Spectres of the Spectrum

"My project has to do with media archeology," says Spectres of the Spectrum director Craig Baldwin. "It's about going back and finding the artifacts from early television and capturing that weird sense of time and awkwardness that was present back then." There's more to it than that, though. Spectres is the San Francisco native's fourth feature, following 1991's cult classic Tribulation 99: Alien Anomalies Under America, 1992's O No Coronado, and 1995's Negativland/U2 dustup Sonic Outlaws. Like those films, the only thing Spectres guarantees is that you're in for a mind-expanding whirlwind of a ride.

Baldwin, who uses an almost cut-and-paste style in his work, has raided the cinematic and societal liquor cabinet on this one, weaving a complex tale of a post-apocalyptic informational meltdown that leaves his protagonists -- Sam Kilcoyne's Yogi and his daughter BooBoo (Caroline Koebel) -- to save the world through, among other methods, mental time travel and seething irony.
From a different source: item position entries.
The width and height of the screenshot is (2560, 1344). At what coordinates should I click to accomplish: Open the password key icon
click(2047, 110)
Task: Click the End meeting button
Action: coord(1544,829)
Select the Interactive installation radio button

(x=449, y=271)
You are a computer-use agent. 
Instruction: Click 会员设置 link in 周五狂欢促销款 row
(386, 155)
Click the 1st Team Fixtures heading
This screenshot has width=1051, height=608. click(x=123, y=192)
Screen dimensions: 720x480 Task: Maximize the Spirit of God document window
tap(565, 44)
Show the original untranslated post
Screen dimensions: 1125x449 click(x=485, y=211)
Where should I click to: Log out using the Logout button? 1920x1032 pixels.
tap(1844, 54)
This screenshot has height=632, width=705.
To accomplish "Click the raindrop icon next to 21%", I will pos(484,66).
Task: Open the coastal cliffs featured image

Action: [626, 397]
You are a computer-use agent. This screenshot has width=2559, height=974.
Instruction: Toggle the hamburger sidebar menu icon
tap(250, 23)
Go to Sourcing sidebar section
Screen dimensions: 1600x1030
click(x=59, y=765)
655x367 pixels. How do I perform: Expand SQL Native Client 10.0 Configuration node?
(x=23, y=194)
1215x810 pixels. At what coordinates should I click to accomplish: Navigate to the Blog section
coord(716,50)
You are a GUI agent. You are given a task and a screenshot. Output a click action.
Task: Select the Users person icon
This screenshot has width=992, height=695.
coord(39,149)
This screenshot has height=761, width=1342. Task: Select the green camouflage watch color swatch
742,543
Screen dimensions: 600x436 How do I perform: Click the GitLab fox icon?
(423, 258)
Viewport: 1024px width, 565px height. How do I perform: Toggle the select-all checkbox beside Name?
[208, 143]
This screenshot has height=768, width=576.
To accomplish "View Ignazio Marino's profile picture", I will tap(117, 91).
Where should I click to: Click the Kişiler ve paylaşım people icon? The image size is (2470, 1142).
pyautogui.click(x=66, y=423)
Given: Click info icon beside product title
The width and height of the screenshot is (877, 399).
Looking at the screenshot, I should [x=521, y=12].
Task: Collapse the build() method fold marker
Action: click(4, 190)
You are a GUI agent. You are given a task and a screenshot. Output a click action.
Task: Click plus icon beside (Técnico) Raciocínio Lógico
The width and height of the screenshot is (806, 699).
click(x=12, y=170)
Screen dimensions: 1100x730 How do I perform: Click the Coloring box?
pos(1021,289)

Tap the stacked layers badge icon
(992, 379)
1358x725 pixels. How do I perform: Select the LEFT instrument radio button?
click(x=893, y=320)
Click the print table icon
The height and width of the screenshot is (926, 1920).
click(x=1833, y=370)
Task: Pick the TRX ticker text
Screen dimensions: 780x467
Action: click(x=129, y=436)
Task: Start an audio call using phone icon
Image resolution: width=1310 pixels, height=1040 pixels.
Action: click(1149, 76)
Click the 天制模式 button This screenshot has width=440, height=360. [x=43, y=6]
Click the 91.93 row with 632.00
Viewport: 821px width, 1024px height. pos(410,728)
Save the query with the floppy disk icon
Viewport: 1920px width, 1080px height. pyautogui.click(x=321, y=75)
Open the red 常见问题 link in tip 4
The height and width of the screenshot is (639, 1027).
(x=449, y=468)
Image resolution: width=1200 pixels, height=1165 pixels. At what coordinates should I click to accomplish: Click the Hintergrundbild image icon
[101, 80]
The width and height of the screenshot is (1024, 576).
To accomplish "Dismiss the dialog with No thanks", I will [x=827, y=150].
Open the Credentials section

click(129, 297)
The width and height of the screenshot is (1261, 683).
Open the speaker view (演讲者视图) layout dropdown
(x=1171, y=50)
It's a battle against NEO -- the New Electronic Order -- and Baldwin, who appears to have more paranoid ideas than any one person should rationally be allowed, fires all his missiles all the time.

Utilizing bits and pieces from old kinescope television programs such as the peculiarly satisfying boomer kidshow Science in Action as well as chunks of educational Sputnik shorts and pretty much anything else Baldwin can get his hands on, Spectres is truly a work of stunning originality.

Speaking of the retro feel to his film, Baldwin says, "The military-industrial ideology at the time was just so blatant and so absurd, and I was attracted to the material as raw material, just as any collage person would look for something that had kind of a good look to it. Along with this brilliant look that I found came this kind of technophilia which, in turn, I'm criticizing. I call that a parallax: criticizing the present technophilia by looking at the Nineties and the Fifties at the same time. It makes it that much more easy to make fun of this blatant, unconditional embrace of, you know, post-war technology."

Trying to follow Baldwin's train of thought -- both in his film and during a conversation -- requires patience, or, at the very least, an ability to let the guy take the ball and run with it. If you trust him to blow your mind, though, he'll do it in spades: Craig Baldwin is nothing if not intellectually explosive, and it shows in his films. Purists may wonder if Spectres even qualifies as a "real" film -- there's so many different parts and ideas to it, and so much found footage to which, apparently, a story has been later grafted, that it's almost as if the director were working in tandem with William S. Burroughs, downloading the late author's mental free-for-all from the great beyond and cutting and pasting it directly into his weird, wild film. Love it or hate it (you'll love it), there's nothing else that even comes close to Baldwin's warped and manic vision.

Mon, Mar 13, 9:30pm

Spectres of the Spectrum is co-sponsored by the Austin Film Society as part of its "Expanding Cinema" series. Admission is free with a SXSW film pass, or $6 for the general public/$4 for AFS members.